→ **Task to complete**
Which lines of the records below contain the word "agent"? Report each of them in full.

<<<<

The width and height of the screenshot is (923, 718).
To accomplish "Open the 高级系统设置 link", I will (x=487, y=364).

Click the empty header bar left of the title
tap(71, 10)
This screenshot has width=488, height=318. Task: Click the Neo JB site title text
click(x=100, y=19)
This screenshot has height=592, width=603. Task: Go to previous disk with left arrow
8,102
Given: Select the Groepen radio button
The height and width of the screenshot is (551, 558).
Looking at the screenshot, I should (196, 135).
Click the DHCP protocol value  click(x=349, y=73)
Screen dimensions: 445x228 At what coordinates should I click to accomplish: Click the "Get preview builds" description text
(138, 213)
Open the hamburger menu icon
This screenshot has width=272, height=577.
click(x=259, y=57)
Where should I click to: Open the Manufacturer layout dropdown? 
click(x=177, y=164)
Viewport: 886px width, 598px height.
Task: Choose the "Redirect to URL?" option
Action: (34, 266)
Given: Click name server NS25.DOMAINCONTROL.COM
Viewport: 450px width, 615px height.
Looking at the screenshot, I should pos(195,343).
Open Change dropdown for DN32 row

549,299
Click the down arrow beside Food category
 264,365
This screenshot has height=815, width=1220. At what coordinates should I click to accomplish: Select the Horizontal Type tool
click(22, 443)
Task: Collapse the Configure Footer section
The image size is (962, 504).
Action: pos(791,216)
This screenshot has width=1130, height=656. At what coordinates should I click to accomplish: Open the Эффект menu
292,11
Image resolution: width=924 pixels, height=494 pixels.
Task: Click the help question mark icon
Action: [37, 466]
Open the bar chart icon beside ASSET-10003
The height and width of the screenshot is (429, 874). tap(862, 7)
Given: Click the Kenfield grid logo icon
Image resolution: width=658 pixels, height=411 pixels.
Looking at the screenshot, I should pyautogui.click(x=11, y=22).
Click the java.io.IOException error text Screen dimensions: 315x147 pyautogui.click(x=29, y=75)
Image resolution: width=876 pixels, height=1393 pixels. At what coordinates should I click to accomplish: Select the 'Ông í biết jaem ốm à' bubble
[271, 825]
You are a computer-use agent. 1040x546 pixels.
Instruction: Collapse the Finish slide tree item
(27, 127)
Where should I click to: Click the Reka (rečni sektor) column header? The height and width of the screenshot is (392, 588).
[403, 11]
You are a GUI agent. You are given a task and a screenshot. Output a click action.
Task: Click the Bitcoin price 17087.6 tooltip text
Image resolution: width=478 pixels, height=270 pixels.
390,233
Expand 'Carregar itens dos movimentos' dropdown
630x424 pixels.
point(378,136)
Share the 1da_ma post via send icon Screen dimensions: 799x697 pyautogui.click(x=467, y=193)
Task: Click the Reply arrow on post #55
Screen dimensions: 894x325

>>>>

→ **Solution below**
You are a computer-use agent. 1040x546 pixels.
You are a GUI agent. You are given a task and a screenshot. Output a click action.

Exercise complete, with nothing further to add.